Segundo ele, a Maridt é uma empresa de caráter familiar da qual participa há anos. O nome de Toffoli não aparece em registros públicos porque a companhia é uma sociedade anônima em um modelo em que a lista de acionistas não é divulgada. Apenas dois irmãos do ministro figuram formalmente como administradores.
Ministro Dias Toffoli, do STF
Foto: Fellipe Sampaio /STF
Participação no Tayayá Resort e venda ao fundo Arleen
A Maridt detinha 33% de participação no Tayayá Resort e vendeu sua fatia, em 2021, ao fundo Arleen, ligado a uma estrutura financeira associada ao Banco Master. De acordo com o ministro, os valores recebidos decorrem dessa operação e foram lícitos, declarados à Receita Federal e com origem e destino rastreáveis.
Toffoli também relatou que, mais tarde, o próprio fundo Arleen teria revendido as ações do resort a terceiros, obtendo lucro na transação. Ele ressaltou ainda que, no exercício de sua função no STF, deferiu pedidos da Polícia Federal em investigações envolvendo o Banco Master, incluindo medidas como buscas e apreensões.
Conteúdo das mensagens e foco da apuração
Mensagens encontradas pela PF no celular de Daniel Vorcaro, dono do Banco Master, mencionam supostos pagamentos ao ministro Dias Toffoli. A informação consta em perícia concluída na quarta-feira (11) e foi divulgada pelo jornalista Caio Junqueira, da CNN Brasil.

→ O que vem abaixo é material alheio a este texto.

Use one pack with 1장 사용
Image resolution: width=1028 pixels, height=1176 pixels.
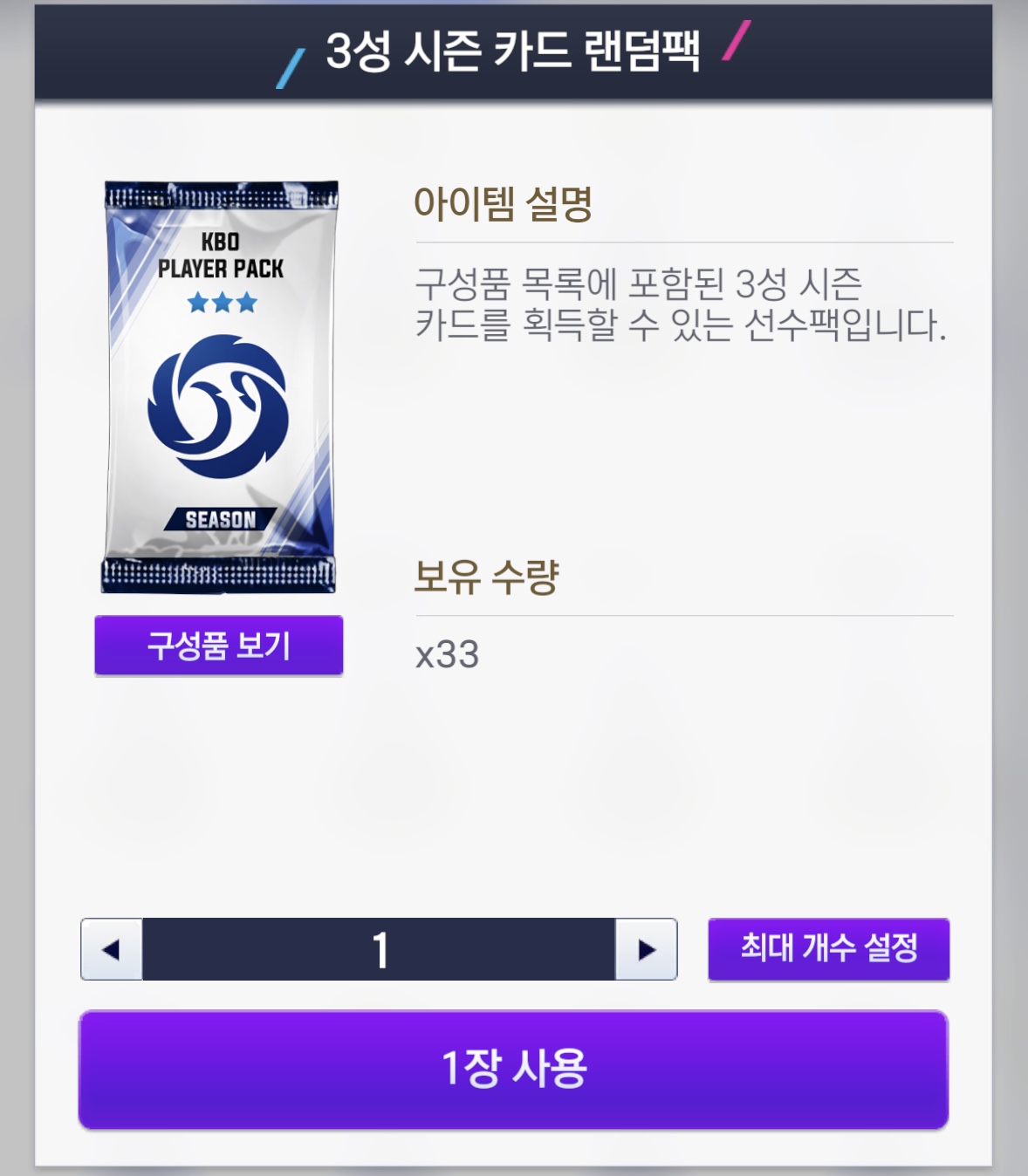click(513, 1070)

Segundo apuração da CNN Brasil, autoridades públicas aparecem citadas em conversas extraídas dos aparelhos de Vorcaro. Em alguns trechos, o cunhado do banqueiro, Fabiano Zettel, também investigado, faz referência a transferências de valores que estariam relacionadas ao magistrado.

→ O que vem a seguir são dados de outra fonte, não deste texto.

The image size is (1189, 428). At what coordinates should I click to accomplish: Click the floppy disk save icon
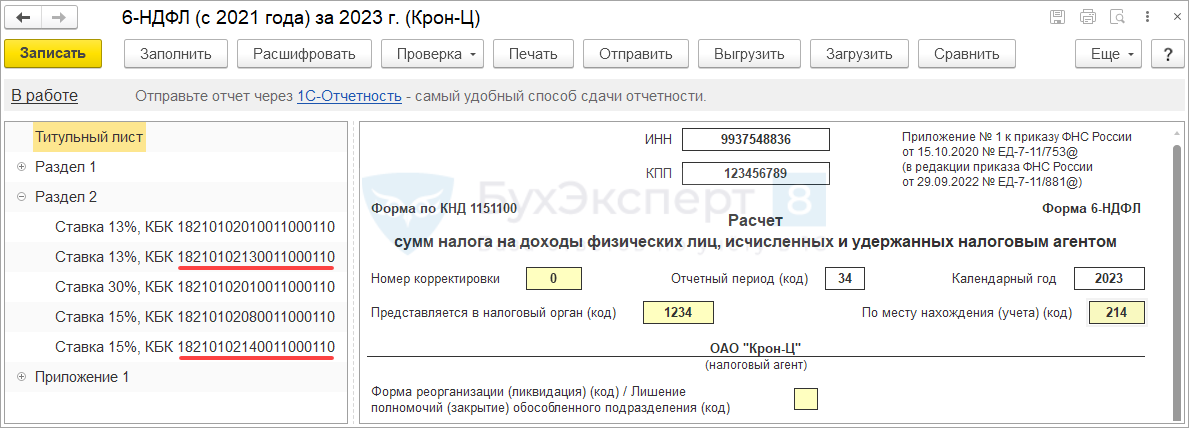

Investigadores relataram à emissora que o próprio Toffoli também teria feito menções a pagamentos, ainda que de forma cifrada. A linha de apuração da PF busca esclarecer se eventuais repasses teriam origem em uma empresa que foi sócia de um fundo ligado ao Banco Master no Tayayá Resort, empreendimento frequentado pelo ministro e que pertenceu a seus irmãos.
Reação do gabinete de Toffoli e da defesa de Vorcaro
O gabinete de Dias Toffoli se manifestou afirmando que o pedido de suspeição do ministro, formulado no contexto das investigações sobre o Banco Master, se baseia em “ilações” e não possui respaldo jurídico. A nota sustenta que a Polícia Federal não teria legitimidade para requerer a medida por não ser parte no processo, com fundamento no artigo 145 do Código de Processo Civil.
Já a defesa de Daniel Vorcaro divulgou nota na qual expressa preocupação com o que classifica como vazamentos seletivos de informações. Para os advogados, a divulgação de trechos das investigações provoca “constrangimentos indevidos”, favorece “a construção de narrativas equivocadas” e prejudica o direito de defesa.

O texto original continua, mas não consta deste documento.